La beca que recibo a través del programa Recovering the US Hispanic Heritage me permite, finalmente, retomar este proyecto inacabado. La Voz publicó una “Página de la mujer” que contiene información sumamente relevante para entender el feminismo hispánico de los años treinta y la posición de la mujer en esa sociedad inestable y en proceso de lucha y afán de reinvención. Mi propósito es recoger, digitalizar y estudiar una serie de artículos publicados en el periódico por feministas y activistas hispanas y latinas. Muchas de estas escritoras e intelectuales publicaron en La Voz y muchos de esos textos (como el de Montseny) no han sido recogidos o reeditados desde entonces.
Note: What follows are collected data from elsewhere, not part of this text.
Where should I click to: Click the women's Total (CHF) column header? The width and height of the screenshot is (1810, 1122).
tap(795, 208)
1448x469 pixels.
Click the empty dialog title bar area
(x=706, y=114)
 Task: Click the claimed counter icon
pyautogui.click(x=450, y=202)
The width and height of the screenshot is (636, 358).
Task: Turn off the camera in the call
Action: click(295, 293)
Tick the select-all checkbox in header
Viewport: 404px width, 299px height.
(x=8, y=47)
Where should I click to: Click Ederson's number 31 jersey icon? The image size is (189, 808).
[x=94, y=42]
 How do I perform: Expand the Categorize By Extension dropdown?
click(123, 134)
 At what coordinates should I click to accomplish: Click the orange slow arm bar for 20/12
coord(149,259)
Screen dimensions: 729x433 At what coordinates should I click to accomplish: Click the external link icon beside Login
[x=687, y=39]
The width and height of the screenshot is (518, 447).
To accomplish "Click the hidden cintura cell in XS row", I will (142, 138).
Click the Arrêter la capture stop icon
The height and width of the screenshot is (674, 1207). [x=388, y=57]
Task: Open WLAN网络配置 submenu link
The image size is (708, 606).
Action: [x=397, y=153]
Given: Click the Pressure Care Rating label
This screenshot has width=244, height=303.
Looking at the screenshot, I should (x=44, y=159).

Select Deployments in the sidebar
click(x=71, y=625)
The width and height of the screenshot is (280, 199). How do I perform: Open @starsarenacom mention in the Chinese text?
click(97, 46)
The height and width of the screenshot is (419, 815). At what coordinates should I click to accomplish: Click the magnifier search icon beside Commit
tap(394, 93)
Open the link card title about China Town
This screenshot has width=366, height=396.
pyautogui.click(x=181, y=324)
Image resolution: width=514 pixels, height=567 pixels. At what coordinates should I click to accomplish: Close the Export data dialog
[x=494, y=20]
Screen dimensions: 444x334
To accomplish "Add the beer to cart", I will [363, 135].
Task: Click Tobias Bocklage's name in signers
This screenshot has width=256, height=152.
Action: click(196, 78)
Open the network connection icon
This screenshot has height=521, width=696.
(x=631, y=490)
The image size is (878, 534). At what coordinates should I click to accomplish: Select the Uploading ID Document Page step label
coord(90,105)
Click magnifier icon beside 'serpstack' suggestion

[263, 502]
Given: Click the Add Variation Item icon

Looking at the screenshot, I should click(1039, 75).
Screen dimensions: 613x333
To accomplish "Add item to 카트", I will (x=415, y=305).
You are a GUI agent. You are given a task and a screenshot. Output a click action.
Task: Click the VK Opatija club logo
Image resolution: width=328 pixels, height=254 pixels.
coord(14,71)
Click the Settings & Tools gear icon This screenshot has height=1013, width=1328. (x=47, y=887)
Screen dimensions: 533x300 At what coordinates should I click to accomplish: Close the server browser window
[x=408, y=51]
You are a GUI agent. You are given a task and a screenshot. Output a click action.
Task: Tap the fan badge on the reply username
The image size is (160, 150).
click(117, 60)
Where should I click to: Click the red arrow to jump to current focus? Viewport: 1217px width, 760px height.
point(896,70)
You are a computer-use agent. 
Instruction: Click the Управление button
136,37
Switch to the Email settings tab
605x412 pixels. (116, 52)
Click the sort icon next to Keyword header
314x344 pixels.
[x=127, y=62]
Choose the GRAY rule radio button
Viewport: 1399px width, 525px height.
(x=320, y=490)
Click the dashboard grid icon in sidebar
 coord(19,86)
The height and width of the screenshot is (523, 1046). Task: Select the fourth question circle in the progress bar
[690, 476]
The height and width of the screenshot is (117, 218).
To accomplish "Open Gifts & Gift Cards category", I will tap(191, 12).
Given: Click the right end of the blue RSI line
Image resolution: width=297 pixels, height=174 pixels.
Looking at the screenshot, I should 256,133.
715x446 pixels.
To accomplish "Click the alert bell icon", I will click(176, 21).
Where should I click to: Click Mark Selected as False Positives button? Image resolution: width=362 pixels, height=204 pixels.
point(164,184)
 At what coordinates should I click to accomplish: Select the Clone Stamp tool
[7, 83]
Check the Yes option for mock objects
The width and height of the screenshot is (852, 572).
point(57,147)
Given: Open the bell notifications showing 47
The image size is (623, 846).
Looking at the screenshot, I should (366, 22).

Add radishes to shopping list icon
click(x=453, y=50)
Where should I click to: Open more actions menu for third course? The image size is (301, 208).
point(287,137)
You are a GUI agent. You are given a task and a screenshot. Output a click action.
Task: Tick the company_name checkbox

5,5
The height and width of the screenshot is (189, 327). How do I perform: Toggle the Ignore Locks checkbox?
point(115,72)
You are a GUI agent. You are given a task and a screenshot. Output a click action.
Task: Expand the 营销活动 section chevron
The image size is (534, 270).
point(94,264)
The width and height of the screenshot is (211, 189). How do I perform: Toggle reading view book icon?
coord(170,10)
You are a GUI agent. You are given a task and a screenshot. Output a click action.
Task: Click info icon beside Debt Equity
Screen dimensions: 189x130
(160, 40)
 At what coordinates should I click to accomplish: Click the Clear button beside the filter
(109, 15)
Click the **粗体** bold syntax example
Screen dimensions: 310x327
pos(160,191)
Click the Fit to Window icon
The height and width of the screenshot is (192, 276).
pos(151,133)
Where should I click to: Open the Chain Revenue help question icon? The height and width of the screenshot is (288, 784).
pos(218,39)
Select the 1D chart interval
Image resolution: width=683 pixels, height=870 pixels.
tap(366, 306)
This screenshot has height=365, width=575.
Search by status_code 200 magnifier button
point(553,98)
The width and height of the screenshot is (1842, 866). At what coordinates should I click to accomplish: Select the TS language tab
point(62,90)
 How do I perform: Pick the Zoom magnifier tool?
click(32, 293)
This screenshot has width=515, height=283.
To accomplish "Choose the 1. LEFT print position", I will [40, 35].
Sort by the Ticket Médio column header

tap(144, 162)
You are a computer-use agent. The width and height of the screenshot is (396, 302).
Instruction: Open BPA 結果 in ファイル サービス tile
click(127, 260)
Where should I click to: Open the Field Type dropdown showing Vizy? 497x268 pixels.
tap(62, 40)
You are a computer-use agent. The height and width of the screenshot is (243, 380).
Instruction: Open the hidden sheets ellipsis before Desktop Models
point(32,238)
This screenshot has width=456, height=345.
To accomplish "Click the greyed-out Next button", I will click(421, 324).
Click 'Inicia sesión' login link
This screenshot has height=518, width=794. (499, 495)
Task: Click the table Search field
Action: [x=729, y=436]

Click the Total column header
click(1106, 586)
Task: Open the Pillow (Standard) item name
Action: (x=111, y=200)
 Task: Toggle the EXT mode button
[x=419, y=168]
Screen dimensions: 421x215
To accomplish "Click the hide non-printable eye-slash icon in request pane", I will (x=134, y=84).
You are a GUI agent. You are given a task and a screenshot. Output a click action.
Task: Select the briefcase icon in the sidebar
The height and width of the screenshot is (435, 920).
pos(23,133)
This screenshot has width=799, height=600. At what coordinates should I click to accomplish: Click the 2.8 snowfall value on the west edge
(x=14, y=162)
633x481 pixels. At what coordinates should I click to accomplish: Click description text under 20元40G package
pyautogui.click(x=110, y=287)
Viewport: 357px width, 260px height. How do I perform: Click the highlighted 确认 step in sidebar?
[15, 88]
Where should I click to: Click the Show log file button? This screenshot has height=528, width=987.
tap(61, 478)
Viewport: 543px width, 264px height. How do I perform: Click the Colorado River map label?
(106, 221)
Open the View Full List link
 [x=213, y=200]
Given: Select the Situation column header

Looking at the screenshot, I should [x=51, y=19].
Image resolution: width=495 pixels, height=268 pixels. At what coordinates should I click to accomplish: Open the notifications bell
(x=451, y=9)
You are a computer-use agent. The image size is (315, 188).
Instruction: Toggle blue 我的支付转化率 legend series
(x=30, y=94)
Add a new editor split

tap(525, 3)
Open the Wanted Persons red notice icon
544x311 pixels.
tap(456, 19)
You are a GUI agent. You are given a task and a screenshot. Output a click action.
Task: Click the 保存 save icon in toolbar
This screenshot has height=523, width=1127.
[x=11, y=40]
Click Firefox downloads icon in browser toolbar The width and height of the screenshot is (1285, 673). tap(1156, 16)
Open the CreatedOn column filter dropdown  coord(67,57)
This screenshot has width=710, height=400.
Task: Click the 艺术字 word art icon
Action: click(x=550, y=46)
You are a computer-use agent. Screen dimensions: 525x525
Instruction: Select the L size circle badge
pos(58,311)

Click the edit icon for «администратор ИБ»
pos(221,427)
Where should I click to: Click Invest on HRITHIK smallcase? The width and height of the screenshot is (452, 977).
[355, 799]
En 1938, por ejemplo, se publicaron en esa “Página de la mujer” un buen número de artículos firmados por la sufragista mexicana Margarita Robles de Mendoza, fundadora de la Unión de Mujeres Americanas (1934) y residente en Nueva York en aquellos años. Robles de Mendoza escribió artículos sobre los derechos de las mujeres, la explotación de las obreras en las fábricas, el papel de las mujeres en la España republicana y en la lucha antifascista. Otras autoras como la feminista mexicana Blanca Lydia Trejo, la periodista Rosa Amelia Aparicio o la diputada socialista Margarita Nelken, que después se exiliaría y moriría en México, también publicaron en La Voz. Ese activismo intelectual y empeño antifascista implican un esfuerzo absolutamente revolucionario. Mi intención es hacer accesible esos artículos y diseminar las voces de estas intelectuales y activistas para lograr una mejor comprensión de las relaciones entre antifascismo y feminismo. Haciendo un juego de palabras: La voz otorgó voz a discursos antifascistas, feministas, comprometidos con la democracia que se articularon en español desde Nueva York como centro de irradiación y oposición al fascismo. Ahora, ochenta años después de que terminara esa guerra que fue la antesala de la Segunda Guerra Mundial pero también el comienzo de una larga dictadura en España, es un ejercicio necesario de memoria histórica recordar esas voces latinas comprometidas con la causa antifascista.

Díaz-Marcos, Ana María. “El periódico neoyorquino La Voz (1937-1939): Prensa y literatura frente al franquismo.” Sesenta años después: el exilio literario asturiano de 1939: actas del Congreso Internacional celebrado en la Universidad de Oviedo, 20, 21 y 22 de octubre de 1999. Biblioteca Virtual Miguel de Cervantes.

Frente Popular. Arte Público Hispanic Historical Collection. EBSCO.


Ana María Díaz-Marcos es profesora titular de Literatura Española en el Departamento de Literaturas, Culturas y Lenguas de la Universidad de Connecticut. Sus campos de trabajo son la literatura, el teatro, el feminismo histórico y los estudios de género. Su trabajo más reciente es Escenarios de crisis: dramaturgas españolas en el nuevo milenio que se encuentra disponible en acceso abierto.